Streit um Sarah Connors Song

Eine fatale Entwicklung

von Redaktion

MICHAEL SCHLEICHER

In ihrer neuen Single „Vincent“ singt Sarah Connor: „Vincent kriegt keinen hoch, wenn er an Mädchen denkt.“ Ein läppischer Satz über eine homosexuelle Liebe in einem durchschnittlichen Popsong. So weit, so banal. Doch die zitierte Zeile ist für einige Radiosender Grund genug, den Titel nicht zu spielen. Wohlgemerkt: Das ist keine Reaktion auf Hörerproteste – auch das wäre fragwürdig. Viel schlimmer ist, dass sich die Sender freiwillig Selbstzensur auferlegt haben. Es wäre daher unvernünftig, die Aufregung um das Lied zu belächeln. Denn die „Vincent“-Debatte passt zu einer Entwicklung, die unsere ach so liberale Gesellschaft erfasst hat.

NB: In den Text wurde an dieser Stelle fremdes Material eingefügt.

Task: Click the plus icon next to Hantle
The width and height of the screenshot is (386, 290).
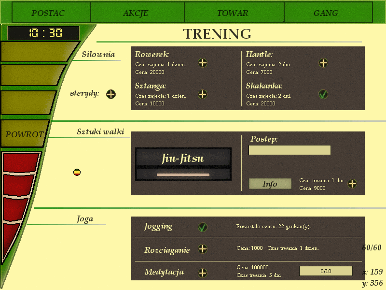Action: [323, 63]
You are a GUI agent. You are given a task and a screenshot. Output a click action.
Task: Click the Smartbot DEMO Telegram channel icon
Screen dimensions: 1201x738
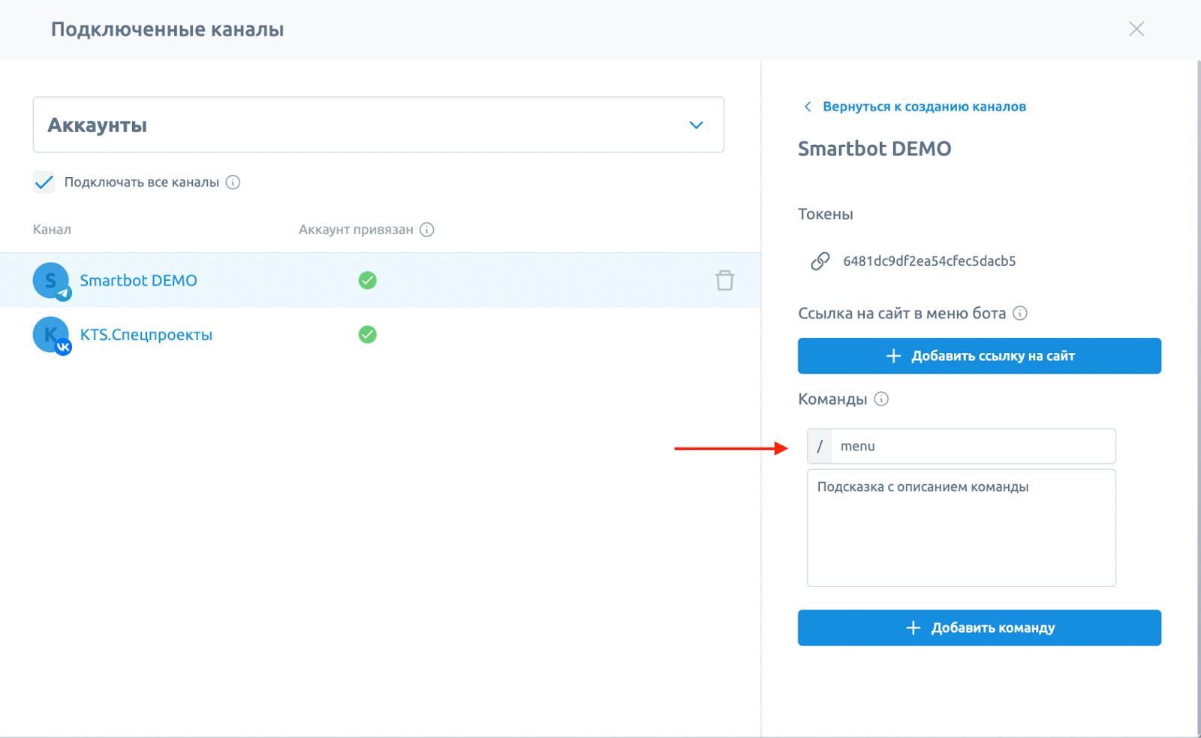pyautogui.click(x=50, y=280)

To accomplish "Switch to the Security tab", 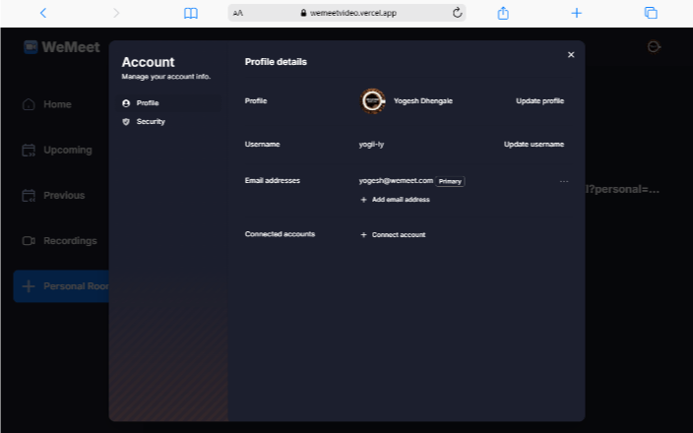I will [x=151, y=121].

Die Freiheit der Kunst ist ein Grundrecht. Heute träumen (Rechts-)Populisten wieder davon, Kritik durch die Künste zu minimieren, indem die Spielräume des Sag- und Darstellbaren beschnitten werden. Oft scheint das gar nicht mehr nötig zu sein: Da wurde an einer Wand in Berlin ein Gedicht von Eugen Gomringer übermalt, da wurden Bilder aus Museen entfernt, da forderten gut 30 000 Menschen, Matt Damon aus einem Film zu streichen, weil er einen Artikel in der „New York Times“ über den Produzenten Harvey Weinstein verhindert haben soll (was Schauspieler und Redaktion bestreiten). Die Liste ließe sich fortsetzen, und das ist fatal. Denn sie zeigt, dass die Gesellschaft selbst gerade dabei ist, der Kunst immer engere Grenzen zu setzen. Damit schnüren wir jedoch nicht nur den Künstlern die Luft ab.